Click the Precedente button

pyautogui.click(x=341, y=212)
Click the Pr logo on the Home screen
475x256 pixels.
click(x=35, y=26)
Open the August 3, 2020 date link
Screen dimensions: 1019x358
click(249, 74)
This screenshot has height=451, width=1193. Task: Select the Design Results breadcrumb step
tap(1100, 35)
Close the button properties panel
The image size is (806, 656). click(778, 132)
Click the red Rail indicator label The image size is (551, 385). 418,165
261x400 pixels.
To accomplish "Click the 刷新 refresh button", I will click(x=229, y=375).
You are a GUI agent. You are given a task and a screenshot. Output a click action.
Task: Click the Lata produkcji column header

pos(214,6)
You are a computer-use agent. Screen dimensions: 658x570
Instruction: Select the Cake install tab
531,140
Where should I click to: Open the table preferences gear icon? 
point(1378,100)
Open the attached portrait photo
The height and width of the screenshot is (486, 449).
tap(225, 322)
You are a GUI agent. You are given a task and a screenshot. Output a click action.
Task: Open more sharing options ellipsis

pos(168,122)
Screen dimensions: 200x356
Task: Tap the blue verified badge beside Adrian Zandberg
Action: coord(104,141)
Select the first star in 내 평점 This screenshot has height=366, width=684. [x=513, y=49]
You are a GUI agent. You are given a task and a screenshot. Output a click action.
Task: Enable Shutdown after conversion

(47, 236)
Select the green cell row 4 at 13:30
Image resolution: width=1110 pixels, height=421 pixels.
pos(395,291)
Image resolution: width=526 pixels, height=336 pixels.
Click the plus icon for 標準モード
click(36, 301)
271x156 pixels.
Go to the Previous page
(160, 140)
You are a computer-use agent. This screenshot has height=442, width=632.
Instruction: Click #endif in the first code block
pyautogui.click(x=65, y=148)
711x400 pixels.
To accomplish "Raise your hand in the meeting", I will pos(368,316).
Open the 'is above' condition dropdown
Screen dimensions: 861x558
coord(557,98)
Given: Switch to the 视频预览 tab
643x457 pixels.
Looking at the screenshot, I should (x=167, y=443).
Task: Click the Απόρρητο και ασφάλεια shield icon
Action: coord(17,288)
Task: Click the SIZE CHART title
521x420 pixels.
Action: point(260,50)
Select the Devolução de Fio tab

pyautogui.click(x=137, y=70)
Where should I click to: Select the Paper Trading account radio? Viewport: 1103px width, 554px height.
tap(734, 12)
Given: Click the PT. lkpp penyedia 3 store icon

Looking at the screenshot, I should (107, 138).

##########

> Task directions: Start at the line containing "271x156 pixels.". Repeat it and each line after it, word for word, to the end of the records.

> Result:
271x156 pixels.
Go to the Previous page
(160, 140)
You are a computer-use agent. This screenshot has height=442, width=632.
Instruction: Click #endif in the first code block
pyautogui.click(x=65, y=148)
711x400 pixels.
To accomplish "Raise your hand in the meeting", I will pos(368,316).
Open the 'is above' condition dropdown
Screen dimensions: 861x558
coord(557,98)
Given: Switch to the 视频预览 tab
643x457 pixels.
Looking at the screenshot, I should (x=167, y=443).
Task: Click the Απόρρητο και ασφάλεια shield icon
Action: coord(17,288)
Task: Click the SIZE CHART title
521x420 pixels.
Action: point(260,50)
Select the Devolução de Fio tab

pyautogui.click(x=137, y=70)
Where should I click to: Select the Paper Trading account radio? Viewport: 1103px width, 554px height.
tap(734, 12)
Given: Click the PT. lkpp penyedia 3 store icon

Looking at the screenshot, I should (107, 138).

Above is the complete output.